- Requirement: Count the lines in the records below that contain the string "size", and reply with only that number.

- Records:
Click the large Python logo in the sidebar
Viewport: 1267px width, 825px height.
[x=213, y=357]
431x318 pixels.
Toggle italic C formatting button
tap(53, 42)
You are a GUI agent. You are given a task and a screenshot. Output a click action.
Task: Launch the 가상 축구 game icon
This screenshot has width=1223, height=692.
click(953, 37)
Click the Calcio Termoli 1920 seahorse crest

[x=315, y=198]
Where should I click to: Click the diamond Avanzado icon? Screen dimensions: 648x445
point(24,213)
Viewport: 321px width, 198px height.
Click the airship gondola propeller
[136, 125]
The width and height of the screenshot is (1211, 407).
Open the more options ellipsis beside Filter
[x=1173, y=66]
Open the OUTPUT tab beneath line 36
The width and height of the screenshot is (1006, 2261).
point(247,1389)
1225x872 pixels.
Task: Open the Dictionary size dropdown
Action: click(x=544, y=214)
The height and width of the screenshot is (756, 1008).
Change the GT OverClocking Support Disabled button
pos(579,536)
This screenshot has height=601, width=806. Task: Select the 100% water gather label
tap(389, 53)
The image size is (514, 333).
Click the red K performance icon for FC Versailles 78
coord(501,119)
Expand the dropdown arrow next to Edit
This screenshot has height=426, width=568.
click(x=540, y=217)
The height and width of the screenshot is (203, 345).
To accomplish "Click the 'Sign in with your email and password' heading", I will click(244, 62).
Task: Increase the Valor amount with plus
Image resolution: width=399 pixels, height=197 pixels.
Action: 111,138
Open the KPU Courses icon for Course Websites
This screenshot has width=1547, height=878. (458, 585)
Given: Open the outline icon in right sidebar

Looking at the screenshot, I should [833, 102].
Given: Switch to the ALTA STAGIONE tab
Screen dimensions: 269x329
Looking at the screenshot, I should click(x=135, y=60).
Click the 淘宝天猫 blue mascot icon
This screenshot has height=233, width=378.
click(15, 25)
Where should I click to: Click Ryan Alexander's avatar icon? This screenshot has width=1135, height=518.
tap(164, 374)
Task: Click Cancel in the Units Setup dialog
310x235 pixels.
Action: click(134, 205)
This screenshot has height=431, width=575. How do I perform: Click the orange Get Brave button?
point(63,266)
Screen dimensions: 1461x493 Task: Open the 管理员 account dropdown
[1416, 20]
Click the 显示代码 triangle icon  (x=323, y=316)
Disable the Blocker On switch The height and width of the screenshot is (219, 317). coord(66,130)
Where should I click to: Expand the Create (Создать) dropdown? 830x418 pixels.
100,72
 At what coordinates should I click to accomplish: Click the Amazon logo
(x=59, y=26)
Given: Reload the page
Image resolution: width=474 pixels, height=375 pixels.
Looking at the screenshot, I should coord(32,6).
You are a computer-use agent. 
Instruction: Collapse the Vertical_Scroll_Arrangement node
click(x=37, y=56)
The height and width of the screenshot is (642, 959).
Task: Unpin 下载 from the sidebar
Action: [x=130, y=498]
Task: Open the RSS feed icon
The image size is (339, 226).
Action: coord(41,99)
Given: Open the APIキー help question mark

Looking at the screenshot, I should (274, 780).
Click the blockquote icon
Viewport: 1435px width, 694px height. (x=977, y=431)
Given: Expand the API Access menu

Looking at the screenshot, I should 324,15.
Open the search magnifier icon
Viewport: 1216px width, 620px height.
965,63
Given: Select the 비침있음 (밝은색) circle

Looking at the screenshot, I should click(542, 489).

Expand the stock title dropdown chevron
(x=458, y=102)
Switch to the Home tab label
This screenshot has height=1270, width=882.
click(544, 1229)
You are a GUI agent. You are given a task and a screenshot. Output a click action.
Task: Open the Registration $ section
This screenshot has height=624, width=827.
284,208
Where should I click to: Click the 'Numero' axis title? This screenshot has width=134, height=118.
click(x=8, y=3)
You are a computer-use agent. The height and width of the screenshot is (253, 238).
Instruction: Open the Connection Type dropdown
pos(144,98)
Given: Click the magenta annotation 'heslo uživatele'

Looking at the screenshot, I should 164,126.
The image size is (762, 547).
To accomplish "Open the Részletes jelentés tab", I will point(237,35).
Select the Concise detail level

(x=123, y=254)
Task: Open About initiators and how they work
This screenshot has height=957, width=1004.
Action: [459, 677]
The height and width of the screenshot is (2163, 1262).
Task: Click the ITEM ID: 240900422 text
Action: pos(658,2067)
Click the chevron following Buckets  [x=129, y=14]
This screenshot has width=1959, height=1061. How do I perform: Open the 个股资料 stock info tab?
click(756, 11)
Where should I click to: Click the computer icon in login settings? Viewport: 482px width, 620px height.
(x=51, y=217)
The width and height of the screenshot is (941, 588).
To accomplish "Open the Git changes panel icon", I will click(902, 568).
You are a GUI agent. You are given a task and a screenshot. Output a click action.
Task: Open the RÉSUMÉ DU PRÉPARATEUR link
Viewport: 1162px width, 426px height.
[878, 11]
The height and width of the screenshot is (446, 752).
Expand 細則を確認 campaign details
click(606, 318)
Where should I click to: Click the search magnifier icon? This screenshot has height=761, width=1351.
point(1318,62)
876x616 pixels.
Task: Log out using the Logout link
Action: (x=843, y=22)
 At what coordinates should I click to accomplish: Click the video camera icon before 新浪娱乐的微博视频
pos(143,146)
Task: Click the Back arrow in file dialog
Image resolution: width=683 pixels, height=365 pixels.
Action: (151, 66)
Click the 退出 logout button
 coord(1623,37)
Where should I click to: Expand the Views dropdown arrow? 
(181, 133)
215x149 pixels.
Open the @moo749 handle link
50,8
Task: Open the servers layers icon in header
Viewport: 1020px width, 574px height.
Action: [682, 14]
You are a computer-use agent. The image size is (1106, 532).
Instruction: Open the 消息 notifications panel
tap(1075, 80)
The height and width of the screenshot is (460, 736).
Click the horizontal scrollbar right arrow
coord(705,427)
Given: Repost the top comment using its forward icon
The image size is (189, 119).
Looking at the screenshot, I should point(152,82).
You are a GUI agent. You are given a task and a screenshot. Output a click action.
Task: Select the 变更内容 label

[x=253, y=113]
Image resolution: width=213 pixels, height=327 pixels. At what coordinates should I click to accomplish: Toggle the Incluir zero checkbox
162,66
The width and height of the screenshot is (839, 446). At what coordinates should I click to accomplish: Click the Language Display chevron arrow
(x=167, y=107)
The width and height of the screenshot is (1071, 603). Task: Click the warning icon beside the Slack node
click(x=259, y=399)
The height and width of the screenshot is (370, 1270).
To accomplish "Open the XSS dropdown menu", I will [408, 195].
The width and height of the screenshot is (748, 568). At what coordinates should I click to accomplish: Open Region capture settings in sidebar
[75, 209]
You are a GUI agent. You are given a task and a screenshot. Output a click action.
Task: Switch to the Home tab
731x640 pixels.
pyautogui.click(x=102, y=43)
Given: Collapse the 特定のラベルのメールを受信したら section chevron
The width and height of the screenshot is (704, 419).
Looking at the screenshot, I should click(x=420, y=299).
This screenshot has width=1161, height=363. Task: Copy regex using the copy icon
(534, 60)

- Answer below: 6